Additionally, Rabai, also called Rabai Mpya (New Rabai), is a historic location and Sub-County in Kilifi County, Kenya about 12 miles northwest of the city of Mombasa. It is the first place in Kenya where missionaries of the Church Missionary Society (CMS) established a Christian mission.
Culture of the Rabai People
Kaya Mudzi Muvya is a sacred forest of the Rabai. They have other Kayas like Kaya Bomu and Kaya Fimboni.
The traditional staple crops of the Rabai are sorghum and millet, but these two cultigens were largely replaced during the nineteenth century by maize. Additional food crops are beans, cassava, sweet potatoes, and yams. Coconuts and castor seeds were grown for oil, and coconuts, sesame, sorghum, millet, and maize were traded.
The most important crop of the Rabai is the coconut palm. The major products of the coconut palm are the oil that is extracted from the meat, the palm wine tapped from the shoots, and the fronds, which are woven into baskets, mats, and roofing shingles. In the other areas, each homestead also keeps a few goats, sheep, chickens, and ducks for domestic consumption.
Sociopolitical Organization of the Rabai
Traditional society was primarily a gerontocracy: old men had authority over young men, and both old and young men had authority over women. If members objected to their positions in the hierarchy, they could leave and find other sources of power or support.
Rabai women, for example, created their own sacred friction drum, which was used to extract fees from any outsiders who inadvertently saw it.
Similarly, spirit possession by women, who could become mediums for messages from the ancestors, has been used to extract material goods from men. These female mediums sometimes formed tactical alliances with kaya elders.
Because young men and, especially, young women were the least powerful people in the homesteads, it was they who bore the brunt of any shortage of food.
Also, the wealthier families could call in their debts in times of famine and rely on the support of those networks that their wealth had created.

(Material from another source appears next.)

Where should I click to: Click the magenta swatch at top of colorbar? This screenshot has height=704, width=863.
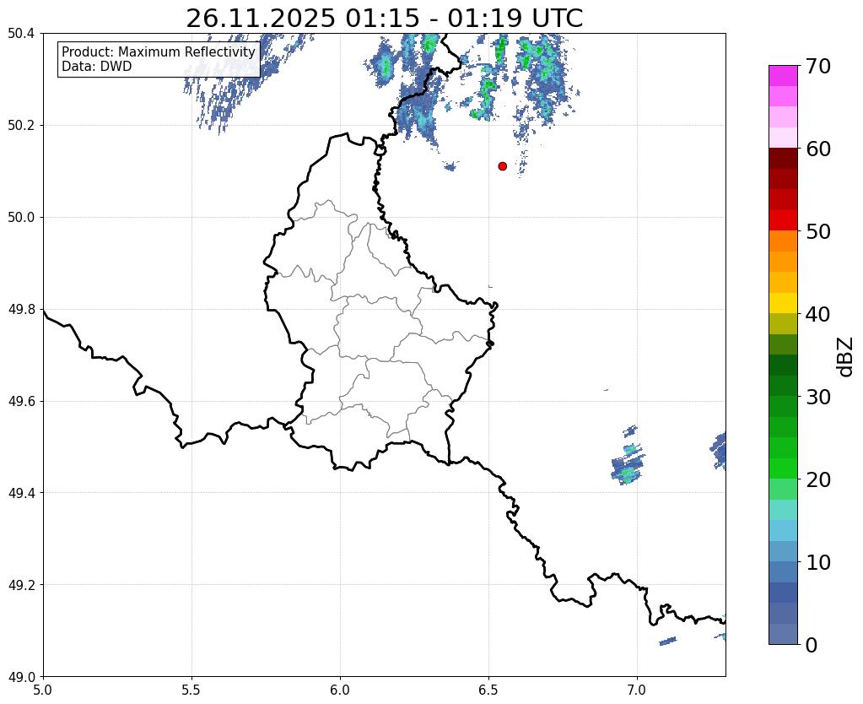782,76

The dependents of lesser patrons, without such support, often tried to place themselves in new networks by leaving the homesteads of their paternal kin in search of new patrons before their seniors sold them or pawned them for food.
Such migration was not always in response to famines; sometimes it was prompted by arguments between the generations.
Modern lifestyle of the Rabai
Education and exposure has brought civilization among the Rabai Community.
History of Rabai Land and Religion
Rabai is situated about 25km North-West of Mombasa, off the Nairobi-Mombasa Highway on Mazeras Kaloleni road, about half an hour drive from Mombasa.
Rabai is well known in the annals of history as the place where Christianity and modern learning in Kenya started well over 150 years ago. In 1998 the Kraft Memorial Museum was founded to give formal and a perpetual reminder of monumental events during the advent of early missionaries. Stories about the first missionaries were passed on by word of mouth and are still today.
Dr. Ludwig Krapf, a German missionary of the church society of England arrived in Rabai with a mission of spreading Christianity in the region. He was warmly welcomed by the Rabai Kaya Leader Jindwa and later given 92 acres of land by the Kaya elders. Together with Johan Rebmann in 1846 they build a church, later followed by a school and cottages. The church, St Paul Church is still in use today.